*Action item*:
Only one stretch of the data below is needed: the line with "You are a GUI" through the last line. Output it exactly and drop the pictures.

[Stored records]
BEGIN

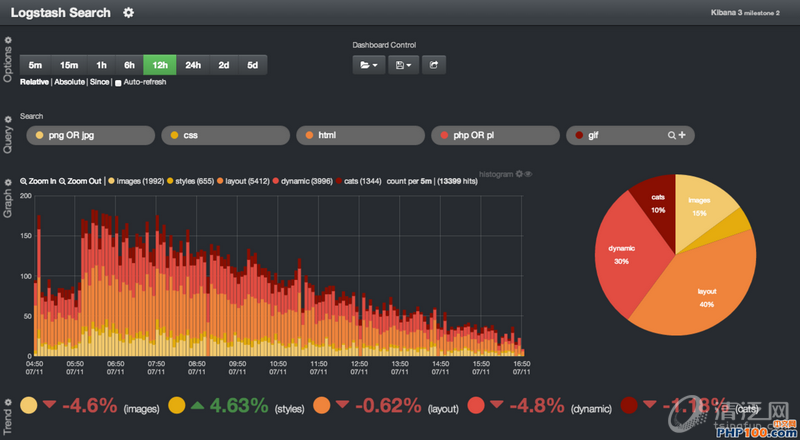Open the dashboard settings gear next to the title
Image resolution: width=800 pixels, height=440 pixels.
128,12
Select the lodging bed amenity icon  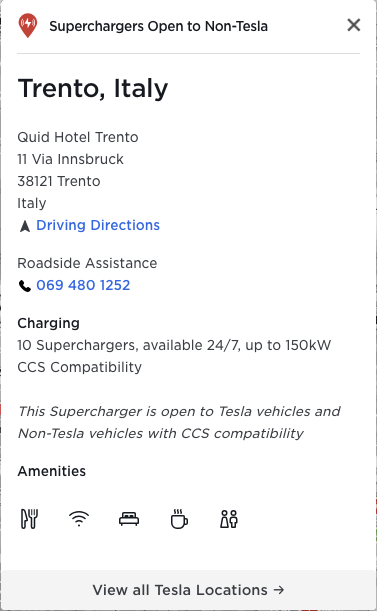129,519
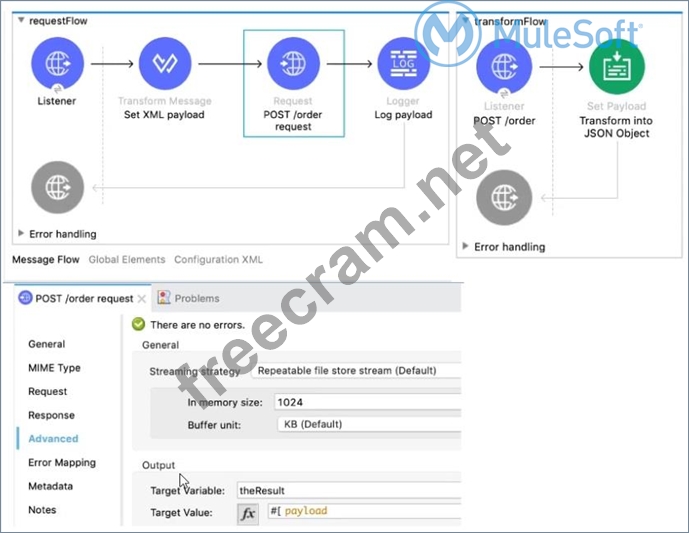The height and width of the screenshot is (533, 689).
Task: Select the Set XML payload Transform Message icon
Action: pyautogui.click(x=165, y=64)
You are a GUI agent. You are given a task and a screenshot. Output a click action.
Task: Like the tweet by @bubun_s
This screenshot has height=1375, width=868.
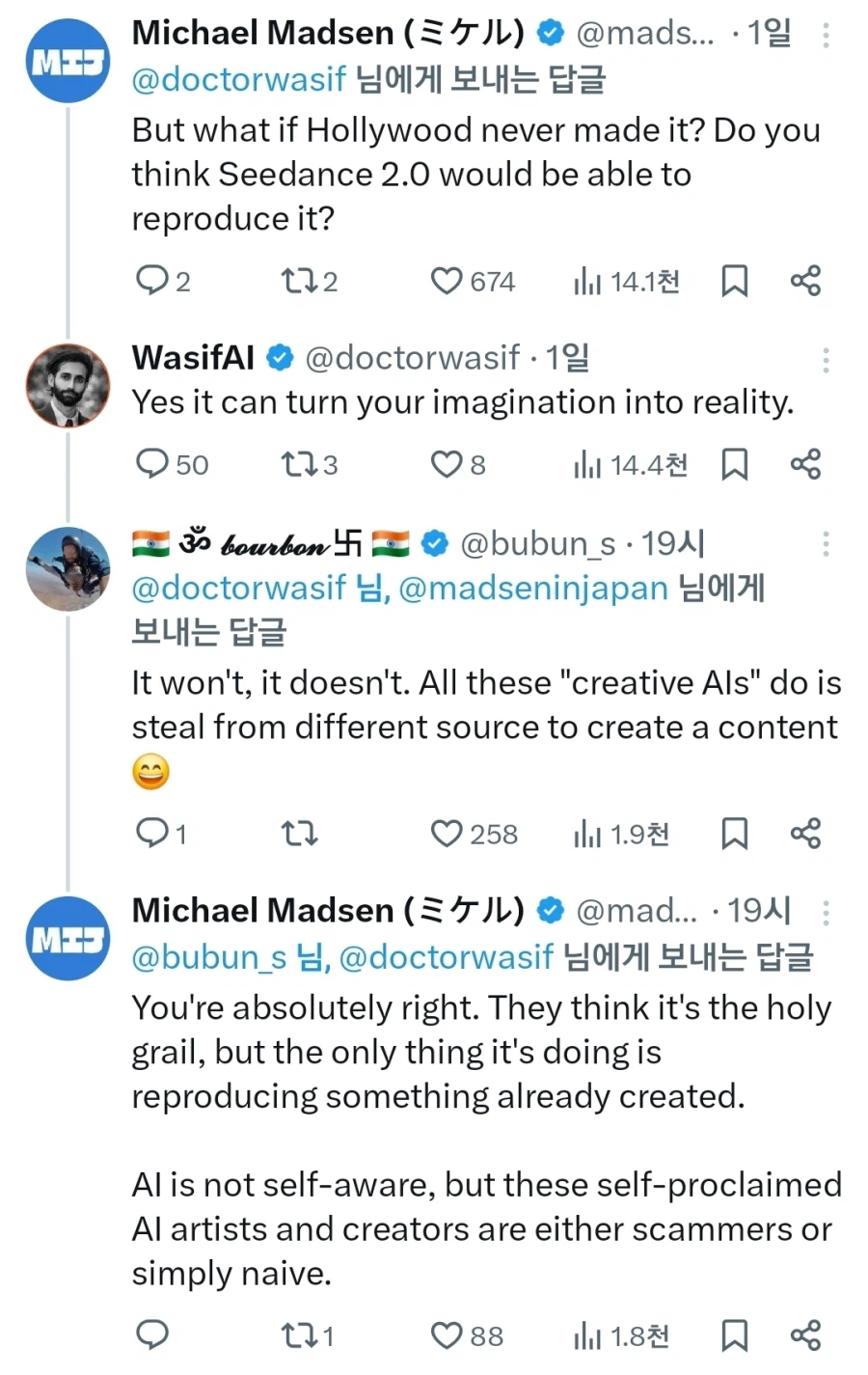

END

*Task solution*:
You are a GUI agent. You are given a task and a screenshot. Output a click action.
Task: Like the tweet by @bubun_s
This screenshot has height=1375, width=868.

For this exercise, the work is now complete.